HCB News: How did Austin Regional Clinic come about?
NC:
My wife and I elected to move to Austin after my two-year service in the HIS was completed, so that she could attend graduate school at The University of Texas. After a three-year stint at the Brackenridge Hospital Emergency Department (now University Medical Center Brackenridge) in downtown Austin, I joined three other family practice physicians to start a private medical practice. It was a very good practice, but vaguely unsatisfying to me after having been in a multispecialty group practice environment on the reservation.

It was my good fortune to be presented with the opportunity and finance to build a larger practice with the arrival of PruCare in Austin, one of the first HMOs in Texas. With two other partners, I was able to begin to put together a more comprehensive medical practice that included multiple specialties — much like we had in Tuba City. From that modest beginning, Austin Regional Clinic (ARC) has grown to a 360-physician group with 21 locations in three counties in central Texas.

HCB News: What attracts employees to Austin Regional Clinic?
NC:
We’ve evolved a healthy culture. For the 10th year in a row, we are a top-tier “best places to work” in Austin. We employ 1,868 physicians and staff, making us one of the largest Austin-area employers. A testament to our employee loyalty is that we have more than 100 employees who have been with us for 25 years or more. This is a supportive environment and there is great pride among the entire team with regard to high levels of patient satisfaction and our reputation for exceptionally high quality of care.

HCB News: What attracts patients?
NC:
Staff is encouraged to go out of their way to meet patient needs and be personable. We have always focused attention on providing easy patient access to care, right from the beginning. We currently provide same-day care 365 days a year at our 21 locations, including six locations providing after-hours care as well.

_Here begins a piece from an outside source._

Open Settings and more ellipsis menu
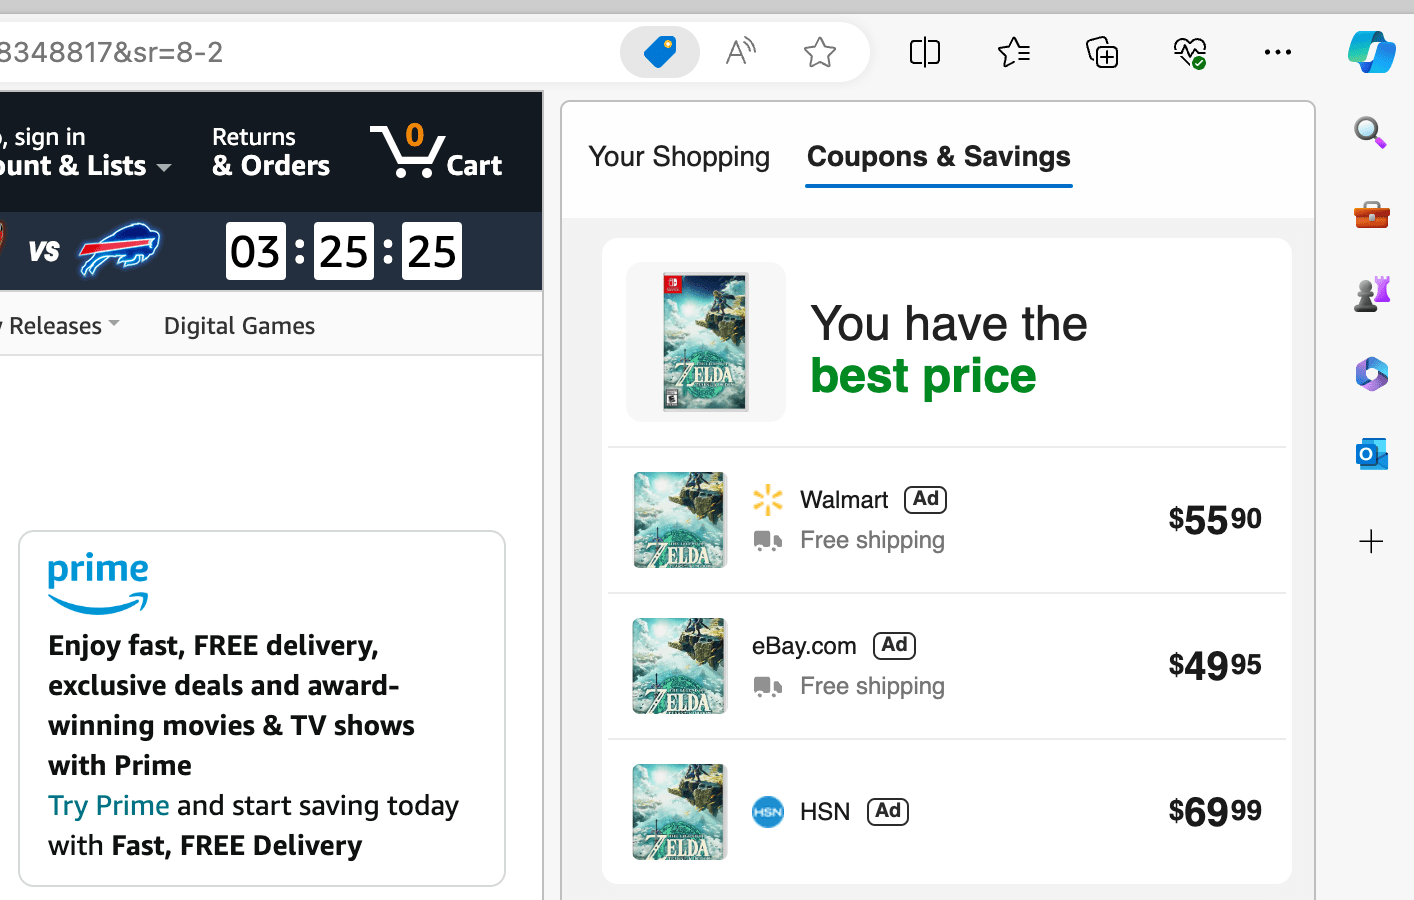Viewport: 1414px width, 900px height. tap(1277, 52)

HCB News: How has health care reform impacted operations?
NC:
The concepts embodied in health care reform and population health are in our DNA. All the Affordable Care Act concepts such as encouraging prevention and immunizations, practicing evidence-based care and transitioning from volume- to value-based care were concepts that ARC embraced in delivering care to our HMO members. What has changed is that we’ve migrated from HMO contracts with payers to Patient-Centered Medical Home (PCMH) arrangements. We have developed a staff of 65 individuals using analytic tools to blend clinical information derived from our electronic medical record with claims data from the insurance companies in order to identify patients needing added services and interventions, to keep them healthy and avoid the need for expensive hospital care. This is truly a situation where an ounce of prevention avoids the need for a pound of cure.

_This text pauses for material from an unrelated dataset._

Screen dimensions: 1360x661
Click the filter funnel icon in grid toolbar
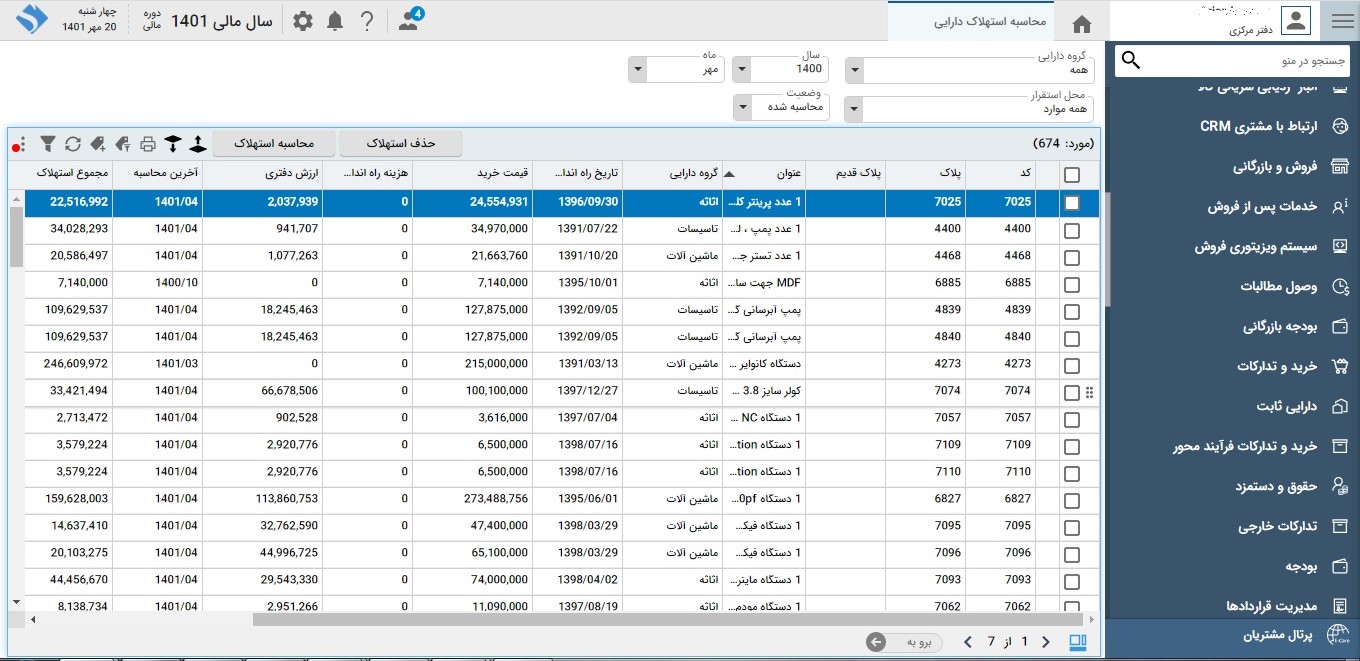47,144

HCB News: How would you characterize the leadership style practiced at ARC?
NC:
We have a very collaborative leadership culture. We have a meeting once a week where we bring in leaders and managers from every department to problem-solve and maintain coordination. All issues and concerns are aired and we try to resolve issues rapidly while maintaining consensus.

HCB News: What is Austin Regional Clinic best-known for?
NC:
We’re known for our adaptability in responding to the ever-changing health care environment. In the community, we’re known for the availability and access to care that we provide for our patients so they can be taken care of when they are in need.

HCB News: How will health care change over the next decade?
NC:
Big box hospitals are likely to see many, if not most, health services migrate to the outpatient environment. The inpatient hospital setting will continue to shrink as technology for better, faster and less invasive care evolves. Health care has become a “team sport” and that favors the highly-coordinated and more efficient environment of a physician-directed multispecialty medical group like ARC. There will be flattening and streamlining, and the only thing holding back the speed of this change is the clumsiness and fragmentation of the fee-for-service payment model — and that is starting to change with ACOs and PCMHs. Physicians and administrators are working more closely together than they have historically. They’re working together to create a superior outcome for patients.